It might be thought that Michael Portillo's television series has raised the status of Bradshaw in the steamindex valhalla, but noit was a chance find of Jack Simmons The express train in a Cromer seondhand bookshop. It is an excellent book, although it had obviously not been read by its previous owner. Before proceeding further it must be noted that Michael Portillo and his entertaining series on railway journeys are not based on the primary Bradshaw product, namely the timetable, but on a series of travel guides developed by Bradshaw as a sort of by-product: many of these are now being reprinted
Marshall states that born in Salford on 29 July 1801 and died in Christiania (now Oslo) from cholera on 9 September 1853. Rly. Mag article (2, 243) gave brief details of his business. He was a member of the Society of Friends and an engraver. In 1820 he opened a business in Belfast, but returned to Manchester in 1822 and engraved maps. He married on 15 May 1839 and had two sons. His first Monthly Railway and Steam Navigation Guide was issued on 1 December 1841. Article mentions Robert Diggles Kay who worked with Bradshaw, but was treated as merely an employee.

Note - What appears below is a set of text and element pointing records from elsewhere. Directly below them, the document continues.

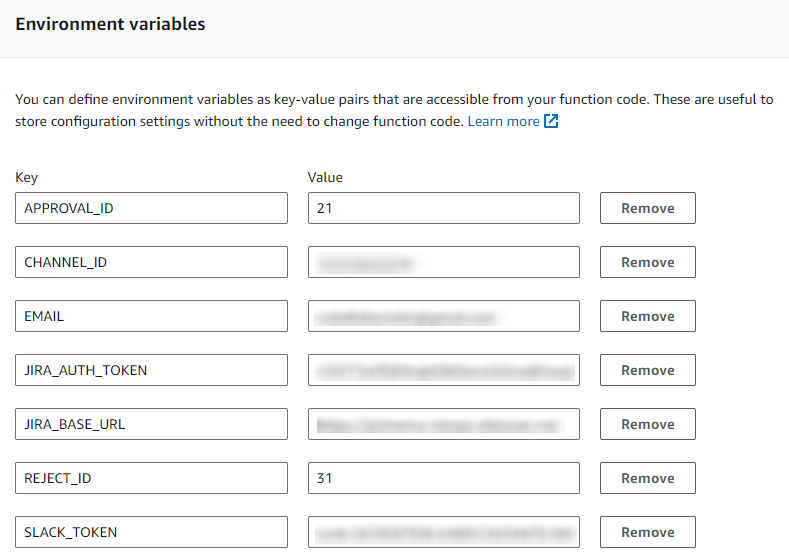This screenshot has height=557, width=789.
Task: Open the Learn more link
Action: [x=503, y=122]
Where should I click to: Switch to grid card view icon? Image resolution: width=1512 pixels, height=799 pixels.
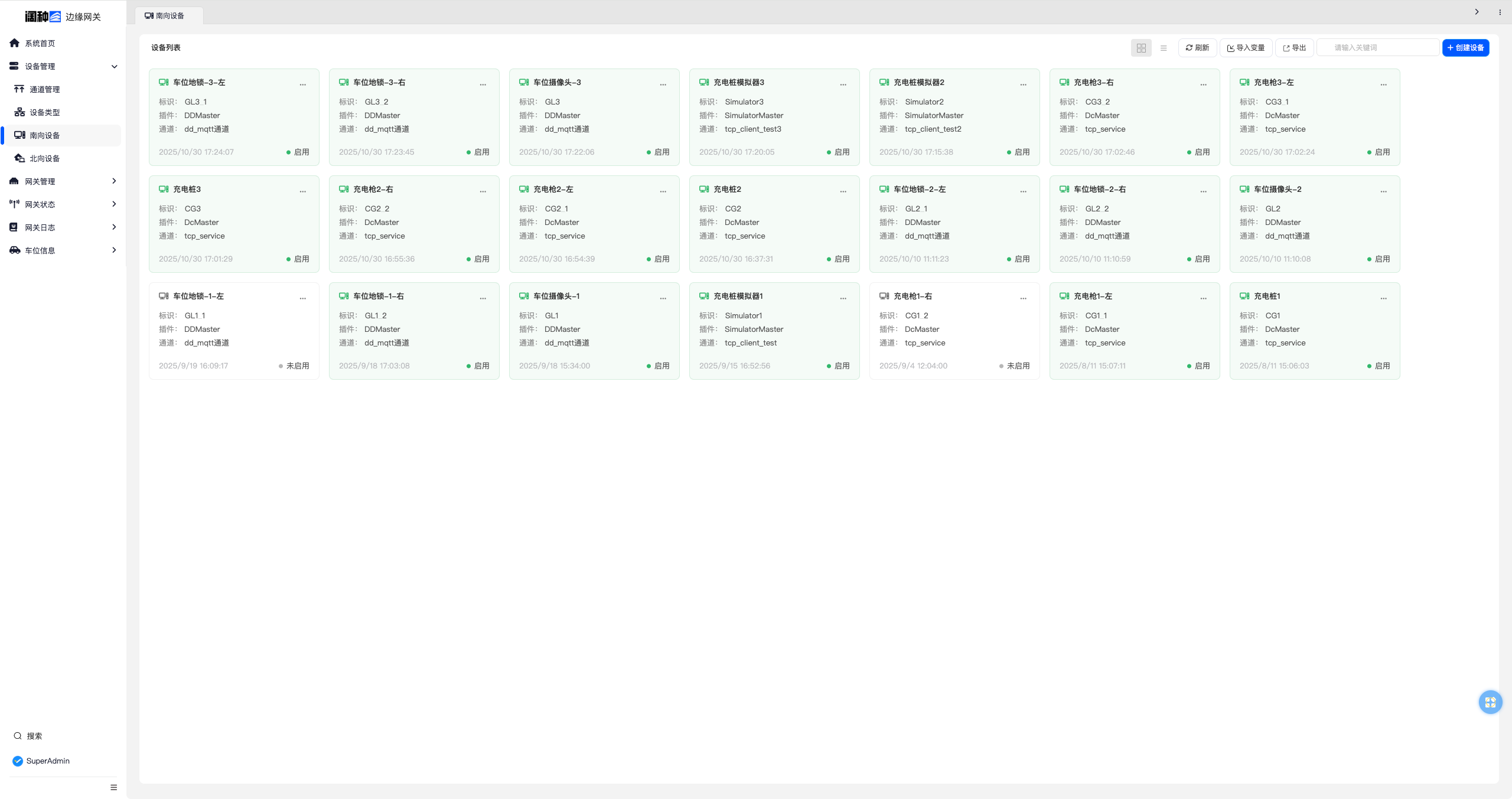coord(1141,48)
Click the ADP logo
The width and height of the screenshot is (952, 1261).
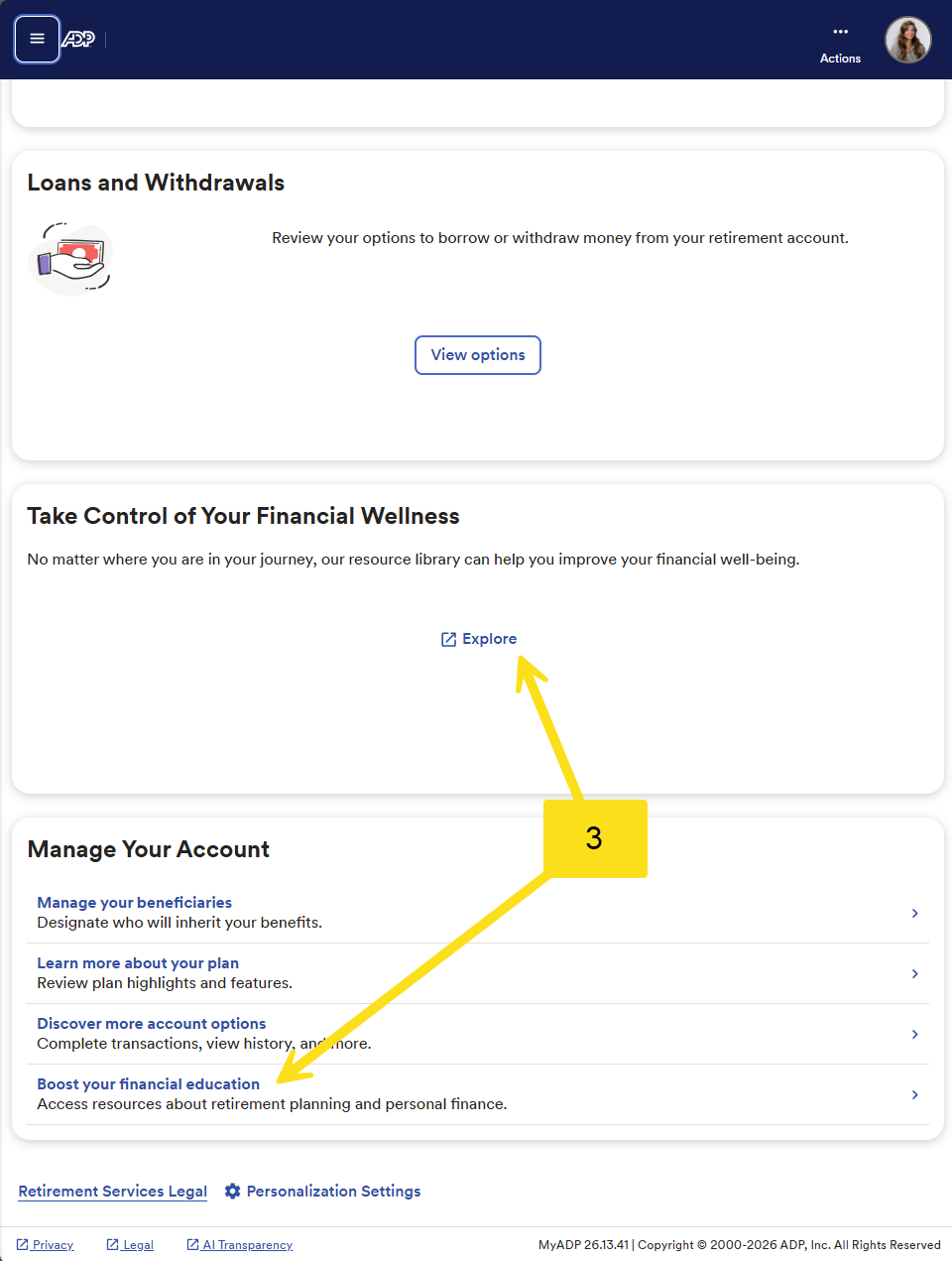point(78,39)
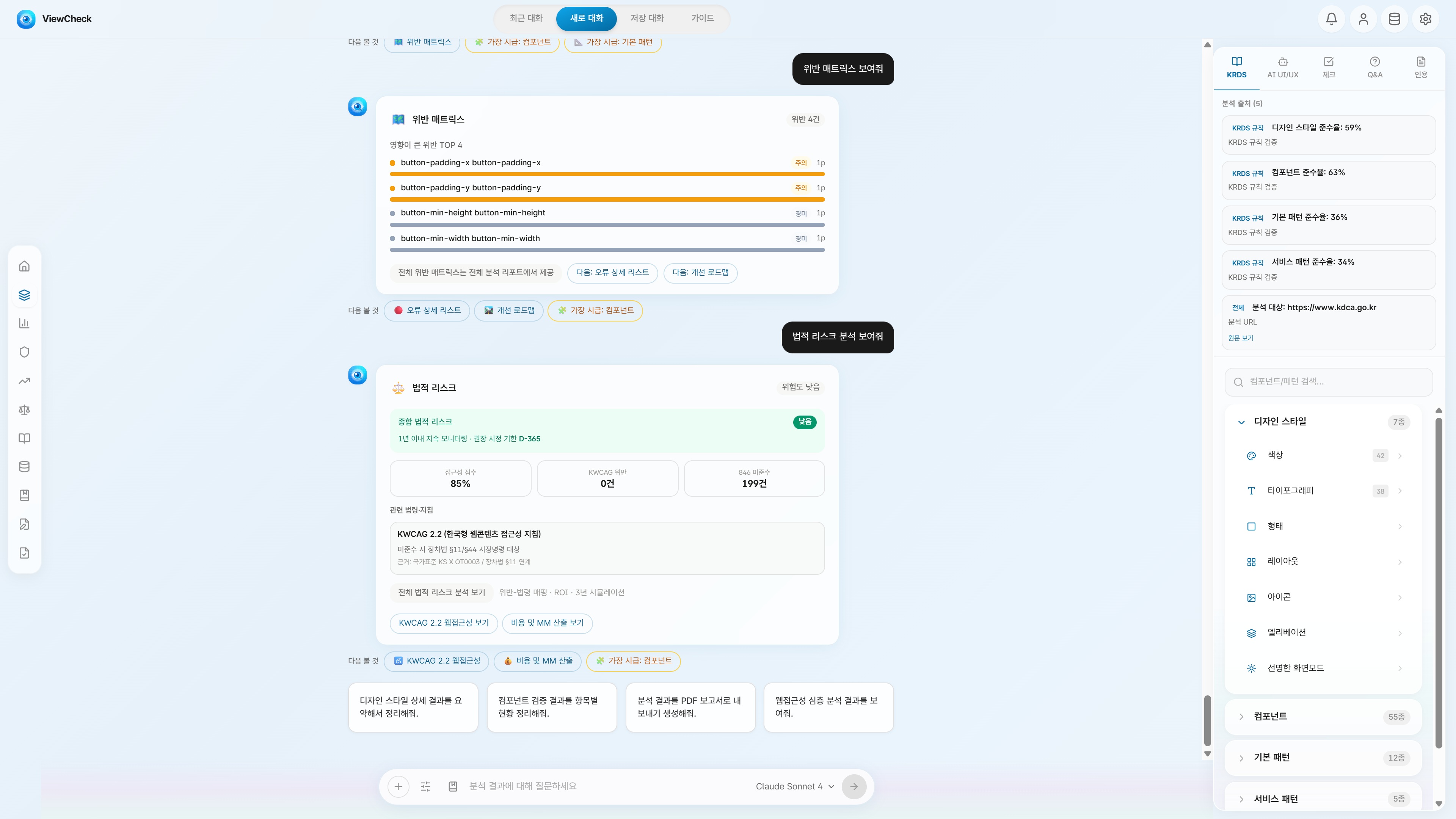Click the database icon in top bar
Image resolution: width=1456 pixels, height=819 pixels.
point(1394,19)
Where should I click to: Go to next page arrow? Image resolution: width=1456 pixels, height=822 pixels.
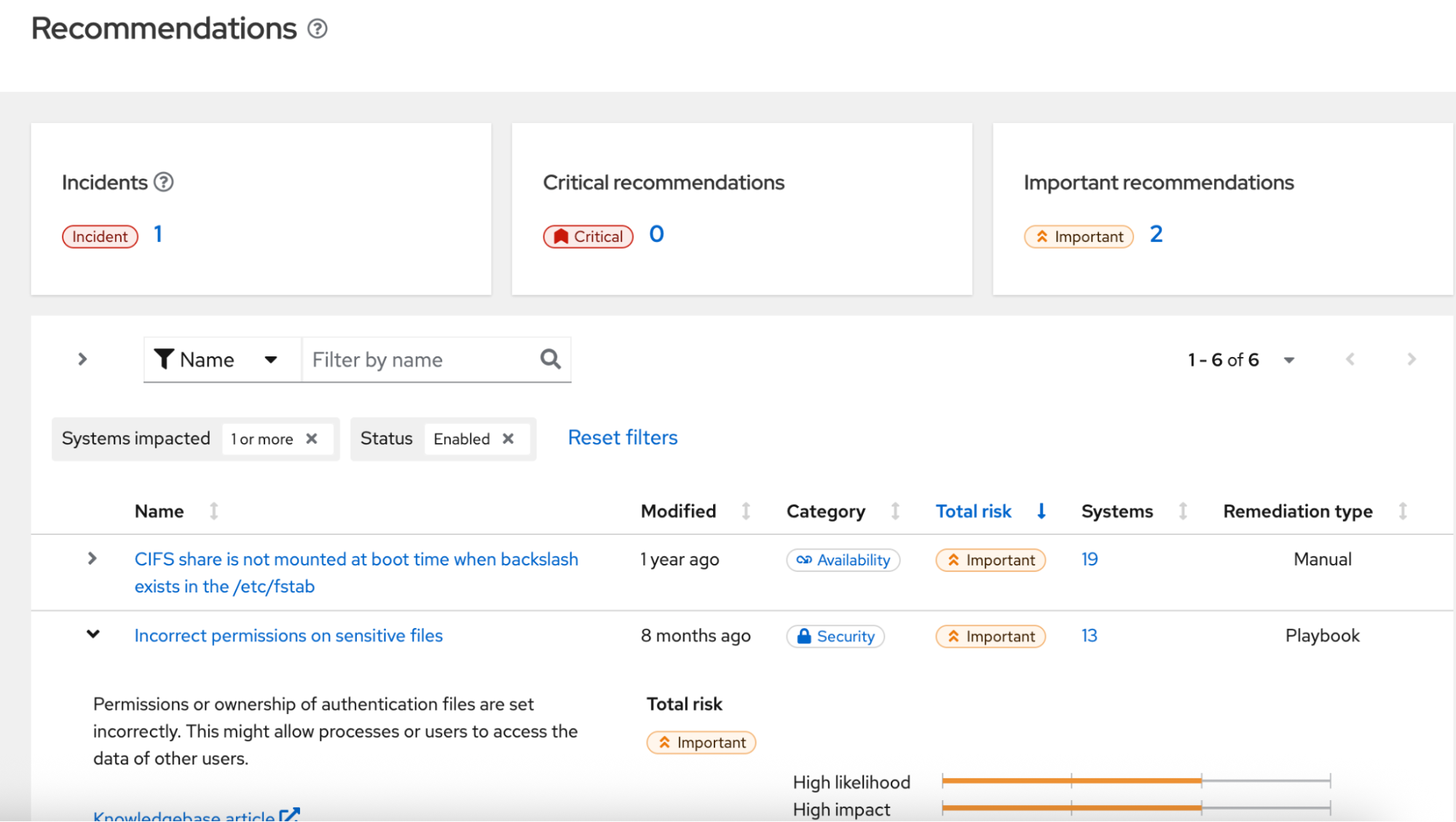click(x=1411, y=359)

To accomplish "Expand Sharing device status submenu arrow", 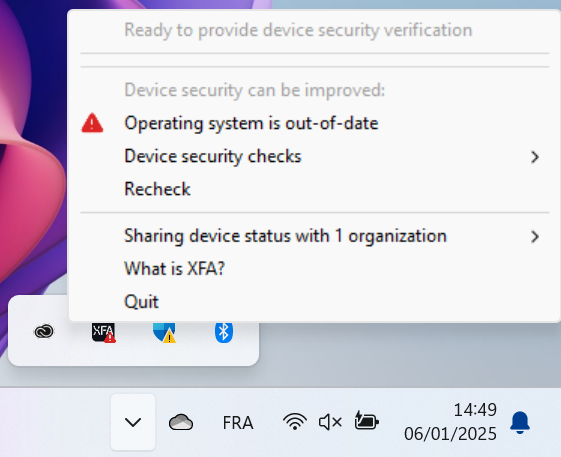I will [535, 237].
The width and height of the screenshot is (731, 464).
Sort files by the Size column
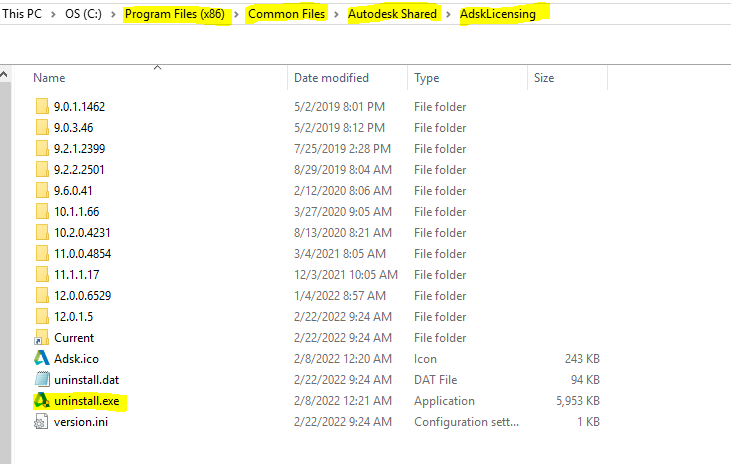click(x=544, y=78)
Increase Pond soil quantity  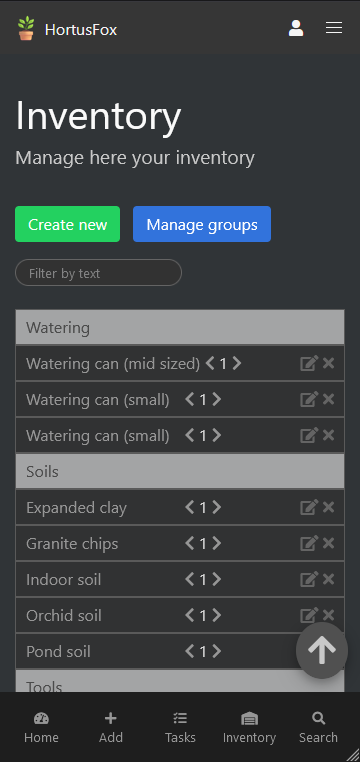click(217, 651)
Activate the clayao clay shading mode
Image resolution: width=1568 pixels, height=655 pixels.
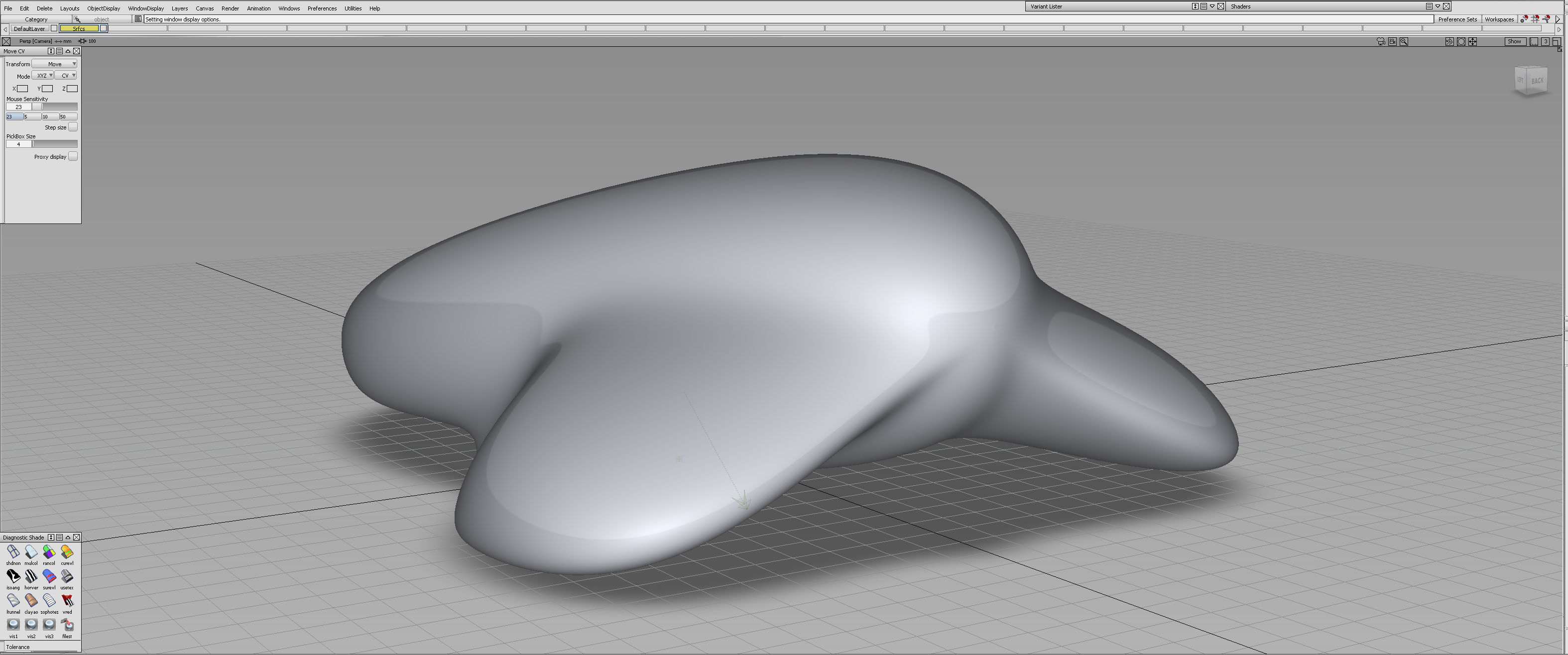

Bracegirdle (Backtrack, 8, 210) article about Bradshaw appears to consider that Kay failed to be acknowledged, but one wonders how well researched this was as the place of birth is imprecise (the Railway Magazine article ibid firmly states Windsor Bridge, Salford. Bradshaw was apprenticed to Beale, an engraver in Manchester and was noted for his illustrations to Duncan Smith's The art of penmanship. Following work in Belfast he returned to Manchester and established a publishing and printing business which eventually became Henry Blacklock & Son. Robert Diggles Kay was the editor, and possibly the creator, of the railway guide. Kay was sufficiently well-known to justify memorial windows in the Weslyan chapel in Birkdale and a Methodist chapel in Salford. The date of the first edition of the Guide was either 1838 or 1839. Bradshaw was a Quaker and early issues avoided using the names of months based upon Roman deities, but these scruples were eventually thrown own. The author notes some of the changes made to the title. By 1850 "Bradshaw" had become a household word. Originally there was hostility from some of the railway companies and Bradshaw circumvented this by becoming a railway shareholder and by putting his case at company agms. In 1848 the abbreviations mrn and aft replaced am and pm and these were not altered back to the more general until the immediate post-WW2 period. There was a gap from No. 40 to Number 141 (March to April 1845) - presumably due to a typographic error, but rather than admit to a mistake the series continued from 142. Station names were subjected to fierce abbreviations: Cmbe, for instance. The Victorian issues were characterized by small type and poor paper. The writer notes some mentions to Bradshaw in fiction.
ODNB entry by G.C. Boase revised Philip
Peter J. Rodgers (Backtrack, 2007, 21, 253) cites: Lee, Charles, E. The Centenary of Bradshaw. Railway Gazette, 1940.(Ottley 7943).
John Rylands Library in Manchester has an extensive collection of the Guides.